The atomic radius of noble gases is referred to as the van der Waals radius.

(C) $(A)\ NO_2^-(aq) + NH_4^+(s) \xrightarrow{\Delta} N_{2(g)} + 2H_2O$. This reaction liberates $N_2$ gas.
$(B)\ CO(NH_2)_{2(s)} + 2HNO_{2(l)} \longrightarrow 2N_{2(g)} + CO_2 + 3H_2O$. This reaction liberates $N_2$ gas.
$(C)\ 2NH_{3(g)} + 3NaOCl_{(aq)} \xrightarrow{\text{gelatine}} N_2H_4 + 3NaCl + H_2O$. This reaction produces hydrazine $(N_2H_4)$ and does not liberate $N_2$ gas.
$(D)\ (NH_4)_2Cr_2O_{7(s)} \xrightarrow{\Delta} Cr_2O_3 + N_{2(g)} + 4H_2O$. This reaction liberates $N_2$ gas.

(D) Reaction $(A): NH_4 NO_3 \xrightarrow{\Delta} N_2 O + 2 H_2 O$. $N_2 O$ is diamagnetic.
Reaction $(B): 2 NaNO_2 + H_2 SO_4 \rightarrow Na_2 SO_4 + H_2 O + NO_2 + NO$. (Note: The reaction produces $NO$ and $NO_2$,both are paramagnetic).
Reaction $(C): 2 Pb(NO_3)_2 \xrightarrow{673 \ K} 2 PbO + 4 NO_2 + O_2$. $NO_2$ and $O_2$ are paramagnetic.
The paramagnetic gaseous products are $NO$ (from $B$),$NO_2$ (from $B$ and $C$),and $O_2$ (from $C$).
Total number of unique paramagnetic gaseous products is $3$.

(B) The reaction described is the Brown Ring Test,which is used to detect the presence of nitrate ions $(NO_3^-)$ in a solution.
When dilute $FeSO_4$ is added to a solution containing nitrate ions,followed by the careful addition of concentrated $H_2SO_4$,the following reaction occurs:
$2NO_3^- + 3Fe^{2+} + 4H^+ \rightarrow 2NO + 3Fe^{3+} + 2H_2O$
The nitrogen oxide formed "in situ" is nitric oxide $(NO)$.
This $NO$ then reacts with the hydrated ferrous sulfate complex to form the brown-colored complex $[Fe(H_2O)_5(NO)]SO_4$.

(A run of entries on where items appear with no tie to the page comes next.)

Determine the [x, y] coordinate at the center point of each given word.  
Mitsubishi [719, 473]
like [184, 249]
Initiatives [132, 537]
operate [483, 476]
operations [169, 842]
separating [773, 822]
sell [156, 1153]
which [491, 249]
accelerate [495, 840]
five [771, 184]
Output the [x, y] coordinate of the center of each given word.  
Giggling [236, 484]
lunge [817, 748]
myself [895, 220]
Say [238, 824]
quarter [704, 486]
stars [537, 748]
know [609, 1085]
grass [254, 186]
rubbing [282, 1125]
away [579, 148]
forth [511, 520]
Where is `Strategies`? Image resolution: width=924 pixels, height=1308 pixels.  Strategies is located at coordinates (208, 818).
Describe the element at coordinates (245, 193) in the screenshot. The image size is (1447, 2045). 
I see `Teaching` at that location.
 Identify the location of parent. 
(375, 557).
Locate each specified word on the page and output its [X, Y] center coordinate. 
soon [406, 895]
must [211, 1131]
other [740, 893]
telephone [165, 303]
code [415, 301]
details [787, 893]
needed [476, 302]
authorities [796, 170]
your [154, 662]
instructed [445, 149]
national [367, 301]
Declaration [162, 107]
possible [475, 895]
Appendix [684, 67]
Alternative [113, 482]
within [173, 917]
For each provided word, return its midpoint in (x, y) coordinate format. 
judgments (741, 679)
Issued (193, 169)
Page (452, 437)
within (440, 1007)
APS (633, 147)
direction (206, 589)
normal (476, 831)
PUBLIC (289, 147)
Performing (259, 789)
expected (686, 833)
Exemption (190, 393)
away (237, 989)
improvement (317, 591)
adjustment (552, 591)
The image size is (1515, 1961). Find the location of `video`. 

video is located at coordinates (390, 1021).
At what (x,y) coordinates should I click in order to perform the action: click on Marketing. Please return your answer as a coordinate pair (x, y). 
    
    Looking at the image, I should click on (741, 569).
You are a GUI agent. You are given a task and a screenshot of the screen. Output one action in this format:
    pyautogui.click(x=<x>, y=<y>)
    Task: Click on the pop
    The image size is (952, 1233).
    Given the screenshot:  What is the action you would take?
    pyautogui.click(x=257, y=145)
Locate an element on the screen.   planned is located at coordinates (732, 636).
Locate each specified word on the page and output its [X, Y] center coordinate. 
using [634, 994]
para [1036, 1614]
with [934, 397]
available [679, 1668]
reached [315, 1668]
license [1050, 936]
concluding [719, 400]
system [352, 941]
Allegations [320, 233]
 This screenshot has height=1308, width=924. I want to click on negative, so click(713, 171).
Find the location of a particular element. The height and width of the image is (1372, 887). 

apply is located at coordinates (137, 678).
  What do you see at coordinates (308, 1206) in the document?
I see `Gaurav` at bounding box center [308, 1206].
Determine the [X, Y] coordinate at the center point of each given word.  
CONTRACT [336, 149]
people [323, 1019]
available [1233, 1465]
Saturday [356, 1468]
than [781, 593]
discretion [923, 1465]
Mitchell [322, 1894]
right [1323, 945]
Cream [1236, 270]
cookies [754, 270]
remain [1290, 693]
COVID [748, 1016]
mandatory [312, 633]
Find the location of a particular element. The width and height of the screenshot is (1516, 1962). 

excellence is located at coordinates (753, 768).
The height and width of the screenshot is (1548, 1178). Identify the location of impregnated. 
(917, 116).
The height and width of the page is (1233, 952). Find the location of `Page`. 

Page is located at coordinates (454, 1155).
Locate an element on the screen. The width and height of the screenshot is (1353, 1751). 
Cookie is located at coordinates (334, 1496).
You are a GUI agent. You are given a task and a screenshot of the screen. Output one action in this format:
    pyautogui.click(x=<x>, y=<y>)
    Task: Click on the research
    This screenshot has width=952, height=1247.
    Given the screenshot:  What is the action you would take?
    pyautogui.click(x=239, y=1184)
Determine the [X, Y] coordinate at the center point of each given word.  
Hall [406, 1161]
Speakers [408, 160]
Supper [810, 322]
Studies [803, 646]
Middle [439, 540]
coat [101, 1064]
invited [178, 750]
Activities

(A) The reaction between $N_2$ and $O_2$ is highly endothermic and requires a very high temperature to proceed.
This reaction is part of the Birkeland-Eyde process,which uses an electric arc furnace to provide temperatures greater than $3000 \ K$ to facilitate the formation of $NO$ from $N_2$ and $O_2$.

(A) Phosphorous acid $(H_3PO_3)$ has two $P-OH$ bonds,making it a dibasic acid.
Phosphoric acid $(H_3PO_4)$ has three $P-OH$ bonds,making it a tribasic acid.
Therefore,they are respectively dibasic and tribasic acids.